Yerba Mate Tradition and History
Roots of Yerba Mate History
European explorers first learned of Yerba Mate in 1592 from the native tribes. Today, the pounded leaves of the caá, known as "erva mate" to those who now live in the lands of the Guarani, are used to brew a rich, stimulating tea, held to be synonymous with health, vitality and long life.
They get together to refresh themselves around a fire, socializing and passing around the "cuia," as the gourd is called, so all can have a drink of the Yerba Mate. The ancient custom of drinking the pounded Yerba Mate herb in a gourd still survives and is a day to day habit among the people that now inhabit these lands.
The Tradition of Chimarrão. Early morning on the Pampas of southern Brasil, the Gaucho (Brazilian cowboy) gets up, yawns and stretches… After donning his bombachas (typical Brazilian cowboy pants), he puts on his slippers and walks out to a little shed behind his house. Bringing a handful of firewood from the shed into the rustic kitchen, he fans the coals left from yesterdays cooking until a roaring fire is going in the stove. He then puts a kettle of water on to heat and prepares his gourd with Yerba Mate, carefully following the traditional steps established by his indigenous ancestors. When the water starts "singing", as they put it, he fills his gourd with hot water.
Walking out to the porch, he sits on a bench, setting the kettle beside him and meditatively sips the Yerba Mate infusion through the silver straw, gazing out over the plains toward the sunrise. When the kettle has emptied he interrupts his meditation and prepares breakfast for his family, leaving wood for the stove. He then dons his boots, saddles his horse, and rides out to drive the cattle to the pastures. When noon comes he gathers with all the other men under the shade of a tree. There they prepare a fire to roast a "churrasco" (A Gaucho BBQ), and pass the Yerba Mate gourd from hand to hand in the circle enjoying the fellowship as they roast their meal.

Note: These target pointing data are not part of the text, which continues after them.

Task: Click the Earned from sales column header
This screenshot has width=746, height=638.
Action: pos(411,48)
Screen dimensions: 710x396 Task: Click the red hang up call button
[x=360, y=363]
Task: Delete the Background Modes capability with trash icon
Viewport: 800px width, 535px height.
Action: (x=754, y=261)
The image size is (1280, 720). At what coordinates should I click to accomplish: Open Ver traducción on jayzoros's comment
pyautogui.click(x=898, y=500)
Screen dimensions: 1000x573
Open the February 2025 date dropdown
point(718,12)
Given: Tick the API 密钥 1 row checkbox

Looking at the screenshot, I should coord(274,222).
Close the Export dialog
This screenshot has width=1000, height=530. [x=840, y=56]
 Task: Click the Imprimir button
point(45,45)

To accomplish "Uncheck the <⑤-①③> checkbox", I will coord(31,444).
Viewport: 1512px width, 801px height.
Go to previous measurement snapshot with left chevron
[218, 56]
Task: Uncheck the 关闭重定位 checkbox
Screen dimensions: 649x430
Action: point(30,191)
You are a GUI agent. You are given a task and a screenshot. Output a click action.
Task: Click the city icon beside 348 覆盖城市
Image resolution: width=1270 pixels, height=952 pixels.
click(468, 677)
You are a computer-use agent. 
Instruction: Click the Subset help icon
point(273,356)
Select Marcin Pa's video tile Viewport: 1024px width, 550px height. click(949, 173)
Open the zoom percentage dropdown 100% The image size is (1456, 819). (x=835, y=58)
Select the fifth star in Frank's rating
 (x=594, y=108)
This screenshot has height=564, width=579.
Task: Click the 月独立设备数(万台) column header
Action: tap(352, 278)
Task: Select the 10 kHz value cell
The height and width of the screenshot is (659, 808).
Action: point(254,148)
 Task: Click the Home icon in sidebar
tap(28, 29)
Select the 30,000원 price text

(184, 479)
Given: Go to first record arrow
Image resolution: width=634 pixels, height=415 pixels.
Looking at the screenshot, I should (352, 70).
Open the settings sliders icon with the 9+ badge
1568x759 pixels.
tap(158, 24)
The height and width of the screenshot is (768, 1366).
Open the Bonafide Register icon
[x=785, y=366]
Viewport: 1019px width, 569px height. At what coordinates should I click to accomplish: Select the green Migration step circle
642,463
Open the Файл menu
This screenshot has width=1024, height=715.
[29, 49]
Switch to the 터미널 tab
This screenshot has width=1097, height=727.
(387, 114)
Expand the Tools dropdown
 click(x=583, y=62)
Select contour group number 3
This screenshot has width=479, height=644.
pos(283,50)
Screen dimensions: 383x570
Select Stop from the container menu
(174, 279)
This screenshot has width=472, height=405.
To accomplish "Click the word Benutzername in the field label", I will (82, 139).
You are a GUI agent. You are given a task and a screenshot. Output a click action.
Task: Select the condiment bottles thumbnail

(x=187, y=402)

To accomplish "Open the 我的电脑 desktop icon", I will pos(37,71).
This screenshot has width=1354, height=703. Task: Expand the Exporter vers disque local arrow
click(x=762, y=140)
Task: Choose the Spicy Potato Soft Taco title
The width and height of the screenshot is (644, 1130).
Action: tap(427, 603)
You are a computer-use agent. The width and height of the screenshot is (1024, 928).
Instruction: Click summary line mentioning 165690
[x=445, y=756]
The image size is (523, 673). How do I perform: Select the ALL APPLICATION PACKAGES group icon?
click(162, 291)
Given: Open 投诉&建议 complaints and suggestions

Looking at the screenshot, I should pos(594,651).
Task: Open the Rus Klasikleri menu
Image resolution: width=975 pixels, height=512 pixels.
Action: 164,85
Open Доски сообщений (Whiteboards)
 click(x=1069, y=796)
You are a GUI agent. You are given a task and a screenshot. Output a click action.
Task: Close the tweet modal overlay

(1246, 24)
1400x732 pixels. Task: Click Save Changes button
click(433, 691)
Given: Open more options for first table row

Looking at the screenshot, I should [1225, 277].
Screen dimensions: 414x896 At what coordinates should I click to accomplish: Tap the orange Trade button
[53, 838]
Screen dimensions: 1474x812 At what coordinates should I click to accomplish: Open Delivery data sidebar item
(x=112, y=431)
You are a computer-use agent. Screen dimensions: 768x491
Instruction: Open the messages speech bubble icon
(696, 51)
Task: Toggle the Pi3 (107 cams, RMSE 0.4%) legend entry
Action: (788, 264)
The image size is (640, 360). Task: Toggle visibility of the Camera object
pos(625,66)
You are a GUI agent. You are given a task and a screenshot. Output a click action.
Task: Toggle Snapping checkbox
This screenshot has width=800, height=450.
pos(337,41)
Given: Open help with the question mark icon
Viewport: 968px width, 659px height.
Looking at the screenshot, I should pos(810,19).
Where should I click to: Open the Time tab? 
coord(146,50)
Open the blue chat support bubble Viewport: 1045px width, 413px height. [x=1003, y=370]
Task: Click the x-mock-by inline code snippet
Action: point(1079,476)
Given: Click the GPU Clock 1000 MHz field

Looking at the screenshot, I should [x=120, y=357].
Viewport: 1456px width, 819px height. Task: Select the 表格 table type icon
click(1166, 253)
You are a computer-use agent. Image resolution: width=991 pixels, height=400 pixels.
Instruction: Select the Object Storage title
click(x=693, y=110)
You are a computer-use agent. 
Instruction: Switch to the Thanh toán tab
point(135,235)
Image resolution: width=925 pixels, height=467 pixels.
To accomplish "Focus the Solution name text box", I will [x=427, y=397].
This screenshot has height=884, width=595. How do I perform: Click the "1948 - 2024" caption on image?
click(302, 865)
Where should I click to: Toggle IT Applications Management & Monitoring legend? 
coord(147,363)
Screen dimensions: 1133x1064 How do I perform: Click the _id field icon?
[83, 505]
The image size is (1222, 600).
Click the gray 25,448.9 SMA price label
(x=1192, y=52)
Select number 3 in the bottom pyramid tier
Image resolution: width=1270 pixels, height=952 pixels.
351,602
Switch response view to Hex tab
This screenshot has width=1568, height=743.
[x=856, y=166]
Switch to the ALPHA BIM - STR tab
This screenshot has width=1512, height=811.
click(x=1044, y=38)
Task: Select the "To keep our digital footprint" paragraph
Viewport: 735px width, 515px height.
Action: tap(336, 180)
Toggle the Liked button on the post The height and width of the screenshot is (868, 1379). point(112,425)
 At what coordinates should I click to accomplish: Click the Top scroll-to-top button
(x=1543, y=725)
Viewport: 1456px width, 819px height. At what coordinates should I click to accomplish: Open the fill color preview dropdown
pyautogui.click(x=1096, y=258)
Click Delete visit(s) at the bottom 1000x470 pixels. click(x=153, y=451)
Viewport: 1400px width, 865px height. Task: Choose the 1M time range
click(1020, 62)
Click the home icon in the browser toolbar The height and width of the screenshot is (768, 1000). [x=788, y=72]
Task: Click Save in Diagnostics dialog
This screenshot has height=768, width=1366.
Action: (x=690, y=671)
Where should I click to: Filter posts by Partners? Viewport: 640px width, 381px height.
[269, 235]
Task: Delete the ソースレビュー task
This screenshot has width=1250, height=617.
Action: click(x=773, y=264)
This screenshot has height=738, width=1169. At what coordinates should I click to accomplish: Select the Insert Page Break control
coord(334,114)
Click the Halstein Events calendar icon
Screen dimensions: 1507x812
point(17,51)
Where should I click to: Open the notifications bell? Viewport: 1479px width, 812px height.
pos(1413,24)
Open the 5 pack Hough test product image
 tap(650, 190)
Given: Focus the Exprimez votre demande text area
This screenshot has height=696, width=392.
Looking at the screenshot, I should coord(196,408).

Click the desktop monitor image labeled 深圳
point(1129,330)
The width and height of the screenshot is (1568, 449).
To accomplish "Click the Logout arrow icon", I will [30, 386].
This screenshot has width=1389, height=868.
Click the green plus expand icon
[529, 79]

Only when the sun lowers in the sky and the midday heat dispels do they ride off to work their rice fields, preparing for harvest.
Dating back to the time of the Indians, the custom of drinking Yerba Mate in a gourd has come to symbolize a lot for the peoples of southern Brazil. A Chimarrão circle became the culmination of tradition, uniting people of every race, belief, skin color and social class around a fire creating a common ground for all. This creates an environment of respect, uniting couples, bonding generations and solidifying the family nucleus. It brings people to a sense of community, enduring friendships, inspiring the sense of comfort as the gourd circles around. It maintains the feeling of affection and companionship and becomes a way of increasing communication, which is the essence of unity. Chimarrão is a spontaneous expression of the survival of healthy traditions, many of which are fading today.